BEGIN

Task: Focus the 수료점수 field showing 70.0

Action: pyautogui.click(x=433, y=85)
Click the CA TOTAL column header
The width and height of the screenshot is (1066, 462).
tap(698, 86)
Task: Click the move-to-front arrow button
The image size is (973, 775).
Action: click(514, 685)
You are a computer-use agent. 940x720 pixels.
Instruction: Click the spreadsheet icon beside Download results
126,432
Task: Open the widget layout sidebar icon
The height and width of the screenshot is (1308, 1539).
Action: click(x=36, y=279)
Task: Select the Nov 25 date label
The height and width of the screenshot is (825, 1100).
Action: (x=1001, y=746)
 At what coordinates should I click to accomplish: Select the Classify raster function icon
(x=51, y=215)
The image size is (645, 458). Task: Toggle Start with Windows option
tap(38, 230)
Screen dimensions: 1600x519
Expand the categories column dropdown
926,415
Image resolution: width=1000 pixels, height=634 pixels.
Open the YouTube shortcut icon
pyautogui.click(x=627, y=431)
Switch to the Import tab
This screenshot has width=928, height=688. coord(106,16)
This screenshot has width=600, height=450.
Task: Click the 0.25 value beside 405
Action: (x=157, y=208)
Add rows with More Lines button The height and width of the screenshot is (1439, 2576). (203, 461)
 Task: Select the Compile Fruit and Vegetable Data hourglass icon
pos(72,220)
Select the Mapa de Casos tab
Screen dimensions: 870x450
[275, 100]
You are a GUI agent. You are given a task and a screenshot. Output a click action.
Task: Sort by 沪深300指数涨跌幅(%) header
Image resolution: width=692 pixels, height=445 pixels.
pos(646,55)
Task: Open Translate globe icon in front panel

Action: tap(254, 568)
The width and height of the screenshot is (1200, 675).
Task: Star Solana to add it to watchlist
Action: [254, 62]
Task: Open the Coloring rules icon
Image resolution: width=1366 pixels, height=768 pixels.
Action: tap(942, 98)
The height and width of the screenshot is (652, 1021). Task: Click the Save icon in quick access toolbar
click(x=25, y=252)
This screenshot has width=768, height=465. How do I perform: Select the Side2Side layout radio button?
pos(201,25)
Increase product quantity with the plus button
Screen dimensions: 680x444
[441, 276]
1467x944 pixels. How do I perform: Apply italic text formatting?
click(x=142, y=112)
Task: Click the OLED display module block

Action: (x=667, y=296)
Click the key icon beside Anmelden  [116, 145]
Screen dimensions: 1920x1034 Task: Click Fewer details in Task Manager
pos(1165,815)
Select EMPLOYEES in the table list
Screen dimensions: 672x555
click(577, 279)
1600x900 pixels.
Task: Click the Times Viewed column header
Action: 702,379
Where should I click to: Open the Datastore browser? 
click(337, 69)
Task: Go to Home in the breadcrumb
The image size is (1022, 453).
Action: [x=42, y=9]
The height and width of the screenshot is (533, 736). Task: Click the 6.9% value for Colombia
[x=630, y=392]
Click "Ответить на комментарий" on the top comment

END

- **WHAT THE TASK ASKS**:
What this exercise asks for is every line of the data above with the word "agent".

- **TASK ANSWER**:
You are a computer-use agent. 940x720 pixels.
You are a GUI agent. You are given a task and a screenshot. Output a click action.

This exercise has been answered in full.